* _FRAGMENTO DEL DOCUMENTO_:
┏━━

14.04.14

Orar

No sé cómo me llamo…
Tú lo sabes, Señor.
Tú conoces el nombre
que hay en tu corazón
y es solamente mío;
el nombre que tu amor
me dará para siempre
si respondo a tu voz.
Pronuncia esa palabra
De júbilo o dolor…
¡Llámame por el nombre
que me diste, Señor!

Este poema de Ernestina de Champurcin habla de aquella llamada que hace quien así lo entiende importante para su vida. Se dirige a Dios para que, si es su voluntad, la voz del corazón del Padre se dirija a su corazón. Y lo espera con ansia porque conoce que es el Creador quien llama y, como mucho, quien responde es su criatura.

No obstante, con el Salmo 138 también pide algo que es, en sí mismo, una prueba de amor y de entrega:

“Señor, sondéame y conoce mi corazón,
ponme a prueba y conoce mis sentimientos,
mira si mi camino se desvía,
guíame por el camino eterno”

Porque el camino que le lleva al definitivo Reino de Dios es, sin duda alguna, el que garantiza eternidad y el que, por eso mismo, es anhelado y soñado por todo hijo de Dios.

Sin embargo, además de ser las personas que quieren seguir una vocación cierta y segura, la de Dios, la del Hijo y la del Espíritu Santo y quieren manifestar tal voluntad perteneciendo al elegido pueblo de Dios que así lo manifiesta, también, el resto de creyentes en Dios estamos en disposición de hacer algo que puede resultar decisivo para que el Padre envíe viñadores: orar.

Orar es, por eso mismo, quizá decir esto:

-Estoy, Señor, aquí, porque no te olvido.

-Estoy, Señor, aquí, porque quiero tenerte presente.

-Estoy, Señor, aquí, porque quiero vivir el Evangelio en su plenitud.

-Estoy, Señor, aquí, porque necesito tu impulso para compartir.

-Estoy, Señor, aquí, porque no puedo dejar de tener un corazón generoso.

-Estoy, Señor, aquí, porque no quiero olvidar Quién es mi Creador.

-Estoy, Señor, aquí, porque tu tienda espera para hospedarme en ella.

Pero orar es querer manifestar a Dios que creemos en nuestra filiación divina y que la tenemos como muy importante para nosotros.

Dice, a tal respecto, san Josemaría (Forja, 439) que “La oración es el arma más poderosa del cristiano. La oración nos hace eficaces. La oración nos hace felices. La oración nos da toda la fuerza necesaria, para cumplir los mandatos de Dios. —¡Sí!, toda tu vida puede y debe ser oración”.

Por tanto, el santo de lo ordinario nos dice que es muy conveniente para nosotros, hijos de Dios que sabemos que lo somos, orar: nos hace eficaces en el mundo en el que nos movemos y existimos pero, sobre todo, nos hace felices. Y nos hace felices porque nos hace conscientes de quiénes somos y qué somos de cara al Padre. Es más, por eso nos dice san Josemaría que nuestra vida, nuestra existencia, nuestro devenir no sólo “puede” sino que “debe” ser oración.

┗━━

* _ENTRADAS EXTRAÍDAS_:
┏━━

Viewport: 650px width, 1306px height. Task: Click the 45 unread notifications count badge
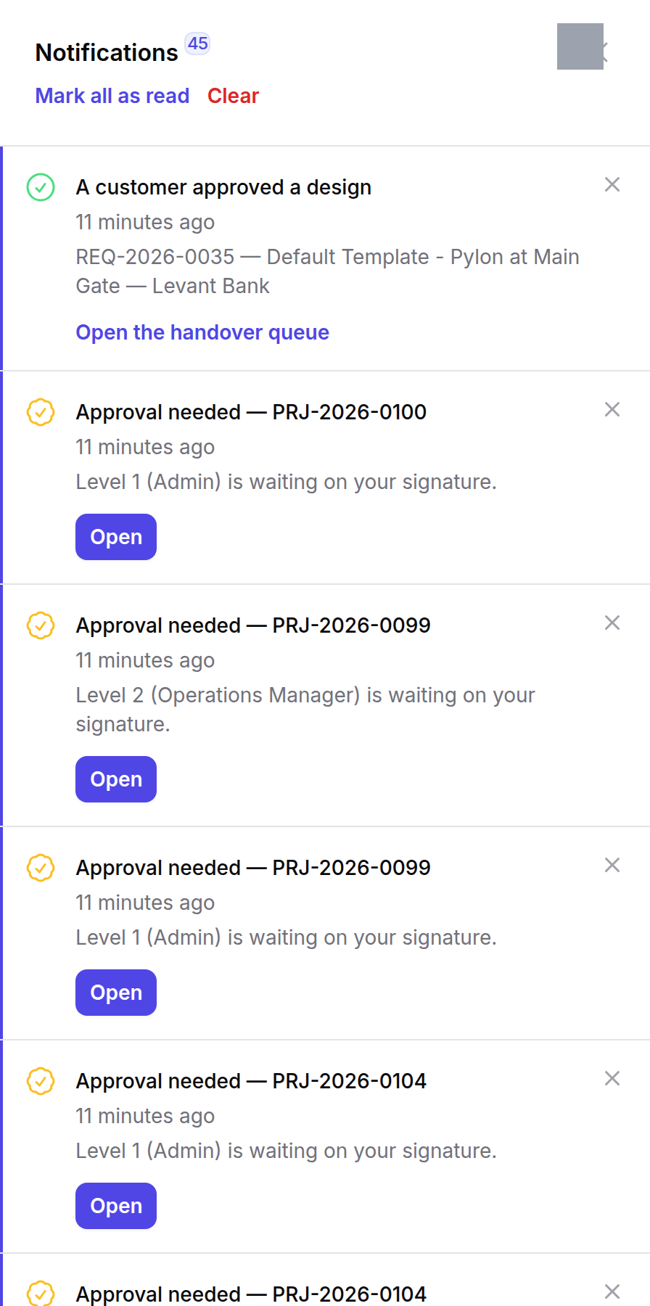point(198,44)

┗━━
┏━━

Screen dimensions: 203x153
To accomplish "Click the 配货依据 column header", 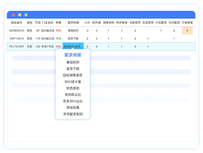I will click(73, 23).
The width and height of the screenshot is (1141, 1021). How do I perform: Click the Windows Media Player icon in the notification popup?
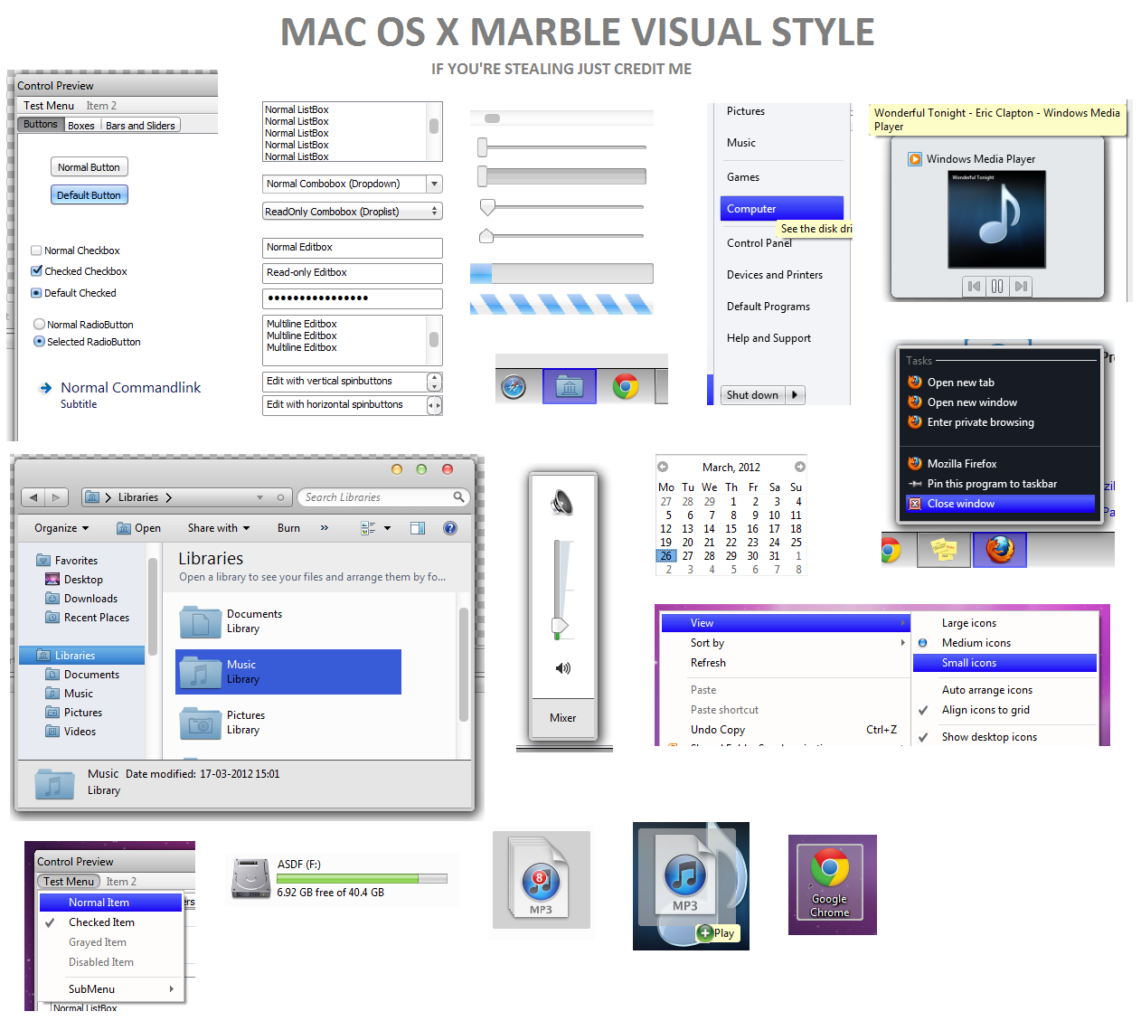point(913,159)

┗━━
┏━━

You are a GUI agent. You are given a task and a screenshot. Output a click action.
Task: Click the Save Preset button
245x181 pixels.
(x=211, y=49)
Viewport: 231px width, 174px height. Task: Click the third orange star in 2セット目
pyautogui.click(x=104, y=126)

┗━━

* _INSTRUCCIÓN_: Continúa, por favor, el texto sobre la oración a partir de su último párrafo.

* _RESPUESTA_:
Por otra parte, decía santa Teresita del Niño Jesús (ms autob. C 25r) que, para ella la oración “es un impulso del corazón, una sencilla mirada lanzada hacia el cielo, un grito de reconocimiento y de amor tanto desde dentro de la prueba como desde dentro de la alegría”.

Pero, como ejemplos de cómo ha de ser la oración, con qué perseverancia debemos llevarla a cabo, el evangelista san Lucas nos transmite tres parábolas que bien podemos considerarlas relacionadas directamente con la oración. Son a saber:

La del “amigo importuno” (cf Lc 11, 5-13) y la de la “mujer importuna” (cf. Lc 18, 1-8), donde se nos invita a una oración insistente en la confianza de a Quién se pide.

La del “fariseo y el publicano” (cf Lc 18, 9-14), que nos muestra que en la oración debemos ser humildes porque, en realidad, lo somos, recordando aquello sobre la compasión que pide el publicano a Dios cuando, encontrándose al final del templo se sabe pecador frente al fariseo que, en los primeros lugares del mismo, se alaba a sí mismo frente a Dios y no recuerda, eso parece, que es pecador.

Así, orar es, para nosotros, una manera de sentirnos cercanos a Dios porque, si bien es cierto que no siempre nos dirigimos a Dios sino a su propio Hijo, a su Madre o a los muchos santos y beatos que en el Cielo son y están, no es menos cierto que orando somos, sin duda alguna, mejores hijos pues manifestamos, de tal forma, una confianza sin límite en la bondad y misericordia del Todopoderoso.

Esta serie se dedica, por lo tanto, al orar o, mejor, a algunas de las oraciones de las que nos podemos valer en nuestra especial situación personal y pecadora.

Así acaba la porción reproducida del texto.